# Eea2 interview rejected and then detained



## sam91 (Feb 8, 2014)

hello every one ,

i have a very serious quesiton about my friend he went to give his interview yesterday at liverpool at 1.00 o clock . they have rejected him on the spot and they detain him and took him in custody to the terminal 2 manchester airport.

his wife is with me and they also told her this marriage is fake because of some of there question,s were given the wrong answers by my friend and his wife.

his wife got a problem also because they told her to leave the england or you can stay in england because of you have to right for appeal.

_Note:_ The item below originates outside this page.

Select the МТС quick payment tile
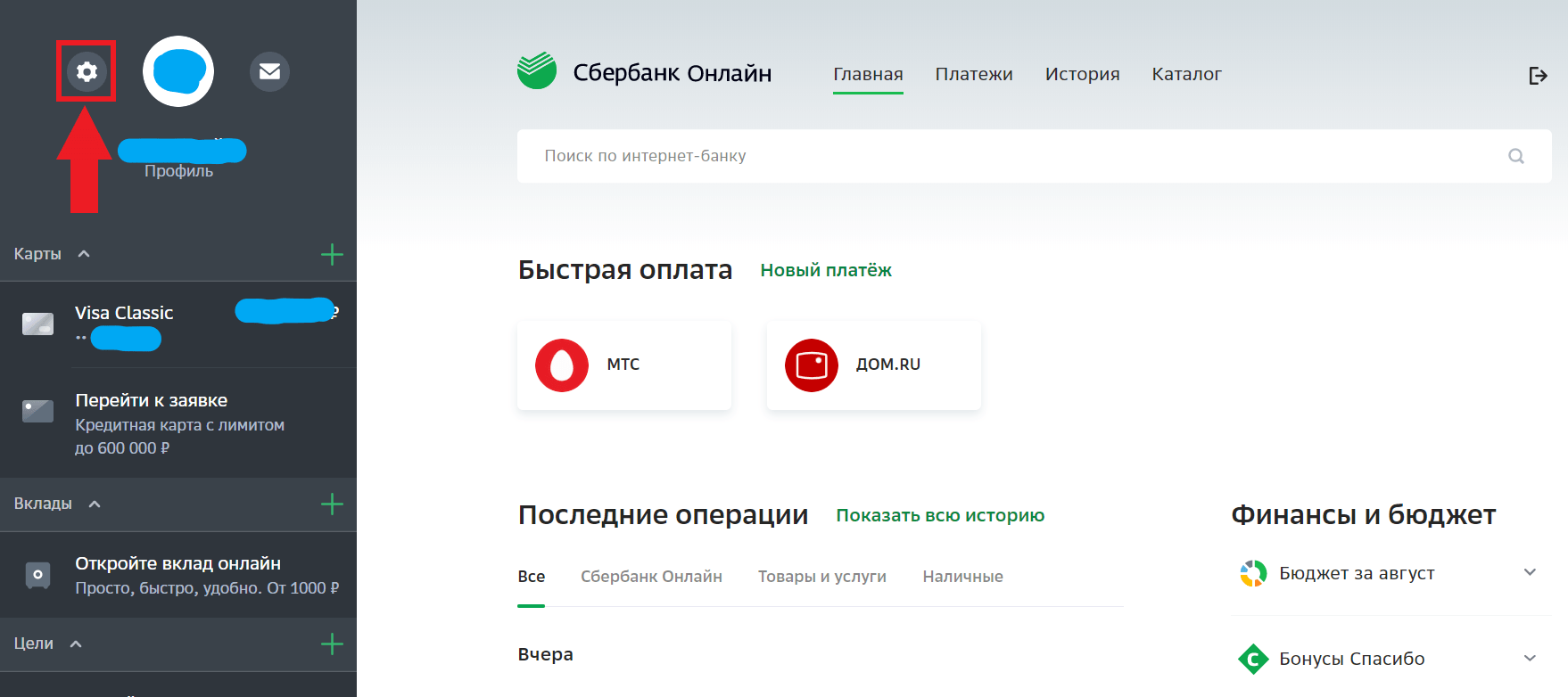The height and width of the screenshot is (697, 1568). coord(623,365)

my question is this is very simple that they can easily say that this marriage is fake because for them is easy to make problem for people but personally i know my friend and his wife they are genuine in this country and there marriage is 100% true. can you please any body tell me what can i do to help my friend and come out from this detention center. because they even did not gave him right to appeal for staying in this country .


----------



## JFC (Jul 3, 2014)

Hi there, 

This is a very horrible situation for your friend and his wife to go through.

First at all, it would be advised to get an immigration lawyer who is specialised on EU right.

Have they contacted their embassy yet?

Could you please provide us with some more detail - where are your friends from and when and where did they get married, did they get a family permit first, is she working or using her treaty rights, how long where they in the UK.


----------



## Jrge (Mar 22, 2011)

Hi,


sam91 said:


> hello every one ,
> 
> i have a very serious quesiton about my friend he went to give his interview yesterday at liverpool at 1.00 o clock . they have rejected him on the spot and they detain him and took him in custody to the terminal 2 manchester airport.
> 
> ...


Without any hesitation or delay, your friend needs to retain legal help.

Animo
(Cheers)


----------



## Pultet (Sep 17, 2013)

There must be more to it. Home office normally refuses within reason. i might be wrong.


----------



## JFC (Jul 3, 2014)

If you look at his posts he mentions overstaying for 20+ month, not sure if that applies for his friend as well. 

As everyone said, he needs to get a lawyer. He might be able to claim rights based on the relationship, if he can show that it lasted the time he as spend in the UK.

If he has been in fact overstaying all this time and now married, it might look to some like a marriage of convenience to stay even longer.

But it is not sure from the post, if his friend has in fact overstayed as well.

I hope it all works out.


----------



## lovestravel (Apr 9, 2012)

My guess is the friend is posting under his account here on his behalf.

I read through the threads as well. Joppa did advise if he married his girlfriend the application would be rejected as suspicious marriage and was advised to leave the country and marry and settle with the girlfriend elsewhere.


----------